*** Extracted records Section Begins ***

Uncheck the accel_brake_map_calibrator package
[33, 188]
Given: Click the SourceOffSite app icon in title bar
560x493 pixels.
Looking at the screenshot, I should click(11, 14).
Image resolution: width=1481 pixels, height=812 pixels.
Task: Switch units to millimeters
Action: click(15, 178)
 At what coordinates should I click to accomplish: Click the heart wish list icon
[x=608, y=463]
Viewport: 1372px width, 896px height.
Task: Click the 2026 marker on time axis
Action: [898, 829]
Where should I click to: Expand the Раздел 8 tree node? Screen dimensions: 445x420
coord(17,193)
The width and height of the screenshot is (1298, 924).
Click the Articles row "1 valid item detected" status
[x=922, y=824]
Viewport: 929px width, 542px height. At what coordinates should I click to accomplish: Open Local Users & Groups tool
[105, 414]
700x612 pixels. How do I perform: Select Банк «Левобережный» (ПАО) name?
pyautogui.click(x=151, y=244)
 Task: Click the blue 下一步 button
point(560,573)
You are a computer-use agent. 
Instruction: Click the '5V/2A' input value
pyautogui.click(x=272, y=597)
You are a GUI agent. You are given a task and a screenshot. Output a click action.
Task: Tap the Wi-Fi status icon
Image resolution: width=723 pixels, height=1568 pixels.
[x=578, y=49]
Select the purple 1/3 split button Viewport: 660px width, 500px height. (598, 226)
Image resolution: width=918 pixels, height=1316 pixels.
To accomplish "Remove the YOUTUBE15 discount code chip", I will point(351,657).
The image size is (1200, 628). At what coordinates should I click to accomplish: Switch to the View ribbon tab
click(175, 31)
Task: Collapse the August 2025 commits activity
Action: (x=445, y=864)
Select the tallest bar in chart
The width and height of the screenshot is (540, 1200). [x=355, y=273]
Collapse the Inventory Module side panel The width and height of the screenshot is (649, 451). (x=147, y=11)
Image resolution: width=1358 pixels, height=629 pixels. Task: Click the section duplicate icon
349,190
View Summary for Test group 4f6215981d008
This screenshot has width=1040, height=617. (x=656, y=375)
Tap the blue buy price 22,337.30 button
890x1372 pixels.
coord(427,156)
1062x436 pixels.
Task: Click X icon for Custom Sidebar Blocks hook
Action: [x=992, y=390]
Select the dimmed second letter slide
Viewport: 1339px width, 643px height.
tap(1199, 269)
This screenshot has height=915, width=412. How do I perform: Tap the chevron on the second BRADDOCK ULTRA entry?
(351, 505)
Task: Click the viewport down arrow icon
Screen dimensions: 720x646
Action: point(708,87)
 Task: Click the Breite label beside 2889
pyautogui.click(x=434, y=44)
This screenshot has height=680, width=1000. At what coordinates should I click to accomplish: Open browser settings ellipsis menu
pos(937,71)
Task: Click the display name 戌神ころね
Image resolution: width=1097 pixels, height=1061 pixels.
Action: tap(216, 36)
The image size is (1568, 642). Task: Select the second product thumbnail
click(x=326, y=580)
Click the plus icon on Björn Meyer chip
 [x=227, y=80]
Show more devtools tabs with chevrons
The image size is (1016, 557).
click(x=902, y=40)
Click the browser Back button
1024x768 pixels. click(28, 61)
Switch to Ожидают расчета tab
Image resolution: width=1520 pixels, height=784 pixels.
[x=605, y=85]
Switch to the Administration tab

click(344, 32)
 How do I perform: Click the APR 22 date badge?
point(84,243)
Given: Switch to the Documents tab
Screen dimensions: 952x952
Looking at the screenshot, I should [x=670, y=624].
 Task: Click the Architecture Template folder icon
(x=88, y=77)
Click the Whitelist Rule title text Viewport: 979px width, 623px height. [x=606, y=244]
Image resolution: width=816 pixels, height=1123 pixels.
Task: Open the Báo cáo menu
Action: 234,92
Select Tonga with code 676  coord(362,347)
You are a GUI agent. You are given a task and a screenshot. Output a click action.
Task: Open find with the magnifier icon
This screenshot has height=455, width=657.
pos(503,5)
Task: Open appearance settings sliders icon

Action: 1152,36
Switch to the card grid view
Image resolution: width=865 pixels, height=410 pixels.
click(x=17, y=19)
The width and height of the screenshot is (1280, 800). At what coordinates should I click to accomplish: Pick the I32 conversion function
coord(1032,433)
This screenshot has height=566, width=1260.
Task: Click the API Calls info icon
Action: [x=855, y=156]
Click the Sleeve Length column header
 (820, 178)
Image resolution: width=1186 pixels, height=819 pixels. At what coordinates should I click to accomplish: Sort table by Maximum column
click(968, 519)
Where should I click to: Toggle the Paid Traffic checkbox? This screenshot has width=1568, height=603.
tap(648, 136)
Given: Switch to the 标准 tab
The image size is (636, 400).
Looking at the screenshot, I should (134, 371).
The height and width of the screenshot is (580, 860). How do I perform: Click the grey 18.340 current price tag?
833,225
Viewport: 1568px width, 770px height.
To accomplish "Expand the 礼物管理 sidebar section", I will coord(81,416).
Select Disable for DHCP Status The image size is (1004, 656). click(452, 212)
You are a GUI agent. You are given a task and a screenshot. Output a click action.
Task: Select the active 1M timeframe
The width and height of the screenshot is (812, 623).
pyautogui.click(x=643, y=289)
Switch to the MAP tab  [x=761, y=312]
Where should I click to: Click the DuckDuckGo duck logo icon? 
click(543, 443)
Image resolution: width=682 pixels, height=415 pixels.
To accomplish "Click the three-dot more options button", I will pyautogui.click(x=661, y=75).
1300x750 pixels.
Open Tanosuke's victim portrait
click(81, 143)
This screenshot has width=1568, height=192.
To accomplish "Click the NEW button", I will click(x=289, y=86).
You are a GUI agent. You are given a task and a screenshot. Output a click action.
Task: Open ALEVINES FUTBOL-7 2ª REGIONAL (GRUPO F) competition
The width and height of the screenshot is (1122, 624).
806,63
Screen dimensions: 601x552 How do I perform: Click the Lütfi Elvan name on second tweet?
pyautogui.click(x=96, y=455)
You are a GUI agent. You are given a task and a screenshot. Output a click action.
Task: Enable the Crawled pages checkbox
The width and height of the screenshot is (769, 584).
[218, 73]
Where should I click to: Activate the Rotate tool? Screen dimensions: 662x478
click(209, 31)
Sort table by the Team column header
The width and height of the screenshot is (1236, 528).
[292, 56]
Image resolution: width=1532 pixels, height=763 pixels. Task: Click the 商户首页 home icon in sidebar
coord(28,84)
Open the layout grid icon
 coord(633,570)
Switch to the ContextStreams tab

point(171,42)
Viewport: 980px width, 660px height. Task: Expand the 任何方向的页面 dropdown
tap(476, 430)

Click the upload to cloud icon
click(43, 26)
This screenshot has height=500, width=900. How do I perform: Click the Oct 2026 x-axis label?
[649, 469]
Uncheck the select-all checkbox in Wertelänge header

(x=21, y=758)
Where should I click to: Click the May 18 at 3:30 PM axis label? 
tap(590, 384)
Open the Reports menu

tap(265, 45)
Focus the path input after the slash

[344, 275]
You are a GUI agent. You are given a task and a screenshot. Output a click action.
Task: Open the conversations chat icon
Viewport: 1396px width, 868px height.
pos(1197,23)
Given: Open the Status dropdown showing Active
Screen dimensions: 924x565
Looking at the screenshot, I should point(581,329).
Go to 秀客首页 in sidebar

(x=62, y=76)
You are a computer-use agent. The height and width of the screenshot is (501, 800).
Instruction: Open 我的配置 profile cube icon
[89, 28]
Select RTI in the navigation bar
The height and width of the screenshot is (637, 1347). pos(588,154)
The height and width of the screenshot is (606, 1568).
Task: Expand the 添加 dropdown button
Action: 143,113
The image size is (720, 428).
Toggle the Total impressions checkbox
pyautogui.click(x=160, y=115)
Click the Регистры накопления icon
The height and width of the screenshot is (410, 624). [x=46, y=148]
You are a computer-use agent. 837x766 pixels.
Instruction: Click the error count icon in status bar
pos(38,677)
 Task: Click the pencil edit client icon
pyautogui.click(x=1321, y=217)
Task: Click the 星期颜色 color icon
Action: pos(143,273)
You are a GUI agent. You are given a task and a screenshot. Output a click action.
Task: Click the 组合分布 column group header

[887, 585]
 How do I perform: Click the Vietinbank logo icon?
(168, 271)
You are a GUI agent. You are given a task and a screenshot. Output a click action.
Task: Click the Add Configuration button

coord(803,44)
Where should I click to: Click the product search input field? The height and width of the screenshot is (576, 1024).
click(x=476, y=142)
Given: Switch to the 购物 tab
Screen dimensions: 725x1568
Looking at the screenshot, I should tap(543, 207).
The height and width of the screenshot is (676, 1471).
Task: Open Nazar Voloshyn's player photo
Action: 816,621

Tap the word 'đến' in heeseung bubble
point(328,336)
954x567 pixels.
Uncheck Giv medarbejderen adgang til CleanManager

*** Extracted records Section Ends ***

• Assignment:
Every line from the one containing "Task: Click the Add Configuration button" through the last line of the entries must be written out verbatim, and no other line.

• Task answer:
Task: Click the Add Configuration button

coord(803,44)
Where should I click to: Click the product search input field? The height and width of the screenshot is (576, 1024).
click(x=476, y=142)
Given: Switch to the 购物 tab
Screen dimensions: 725x1568
Looking at the screenshot, I should tap(543, 207).
The height and width of the screenshot is (676, 1471).
Task: Open Nazar Voloshyn's player photo
Action: 816,621

Tap the word 'đến' in heeseung bubble
point(328,336)
954x567 pixels.
Uncheck Giv medarbejderen adgang til CleanManager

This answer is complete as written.